As intense as Constance’s classes are, their importance pales in comparison to the crime plot that emerges among the cast.  Enter Thomas (Benoît Régent), a somewhat older man whom we soon learn has ulterior motives in his conversations with the various women, particularly in his courtship of Cécile.  No sooner is a hidden key is discovered within the house than it is squirreled away.  Thomas, though, is obsessively determined to get that key.  Along the way, he drops nuggets of incriminating information about several of the women.  The truth of anything he says is up for debate, but discord is nevertheless sown.  It all points to a very public criminal case that is playing out in the local media.  Illicit seduction, as well as disparate violent attacks play out.  Yet, none of these concerns ever seem foreground.  There’s always another acting class.

Cohen Media Group (via Kino Lorber) launches its impressive run of at least four new Rivette restorations with The Gang of Four.  Visually, the movie maintains a truly filmic patina common and appropriate for French films of its era.  Although the handful of environments of the movie are as mundane as they come, a closer examination of the use of color (often bright, often glossy) reveals a devoted visual intentionality.  The same holds true of the wardrobes of the characters, often baggy and blah except for the solid colors.

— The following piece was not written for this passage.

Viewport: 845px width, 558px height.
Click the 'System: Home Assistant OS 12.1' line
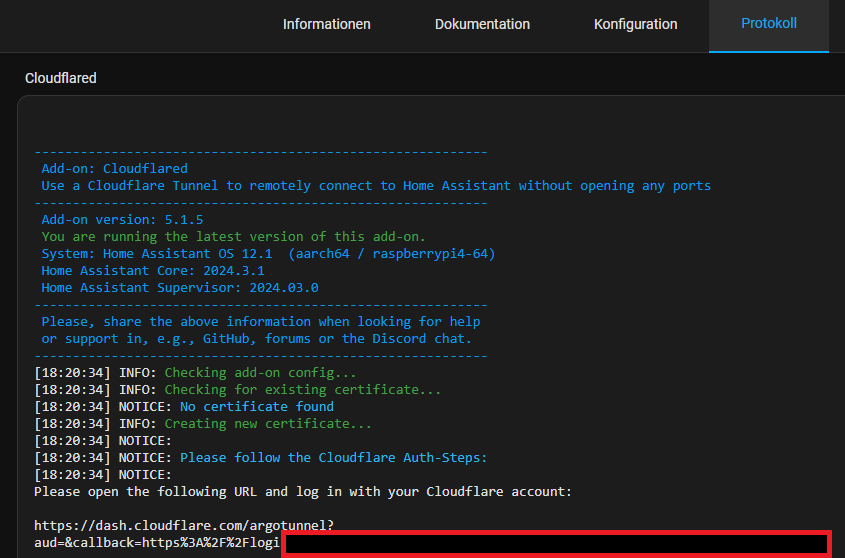coord(268,254)
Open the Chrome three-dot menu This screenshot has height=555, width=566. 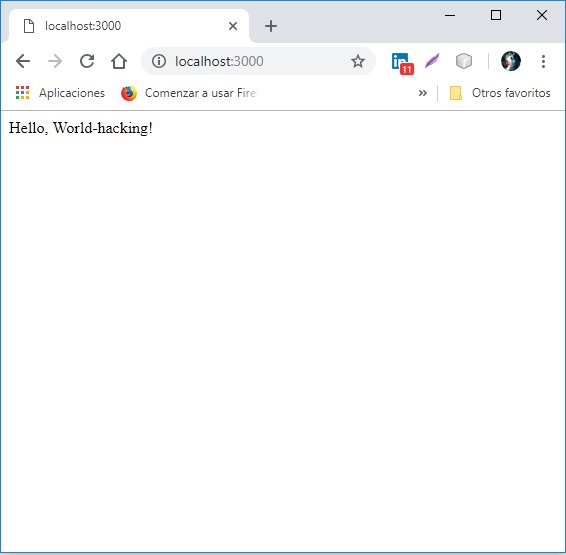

Besides a trailer for the film’s recent re-release, the Cohen Blu-ray’s only other bonus feature is an audio commentary track by Richard Peña, who is Director Emeritus of the New York Film Festival and Professor of Film and Media Studies at Columbia University.  One is hesitant to call this a “feature-length” commentary, as Peña is quite liberal with swaths of silence in between his observations.  While a bit of deliberate pacing is understandable in light of The Gang of Four’s running time, Peña pushes even that, with regular gaps long enough that one regularly forgets that an audio commentary is playing.  When he does have something to say, it alternates between the kind of enlightening observations you wish he’d have more of, and casual narration of what’s on screen. 

The elusive key to The Gang of Four (not to be confused with the missing key) appears to be baked into its telling.  Rivette identifies with his female antagonist, Constance in that he’s determined to keep viewers on their toes but perpetually off balance with this film.  Most definitive details are left for us to grapple with.  All the while, Rivette’s camera and editing never settle into anything resembling a comfortable flow or pattern.  Yet, the attacking of the day-to-day acting obsessions do nothing to thwart the overwhelmingly humdrum existence that is the ultimate inescapable element.  It is in this cagey, confident formalism that Rivette’s New Wave connections remain alive and well.  This Paris, however, belongs to no one.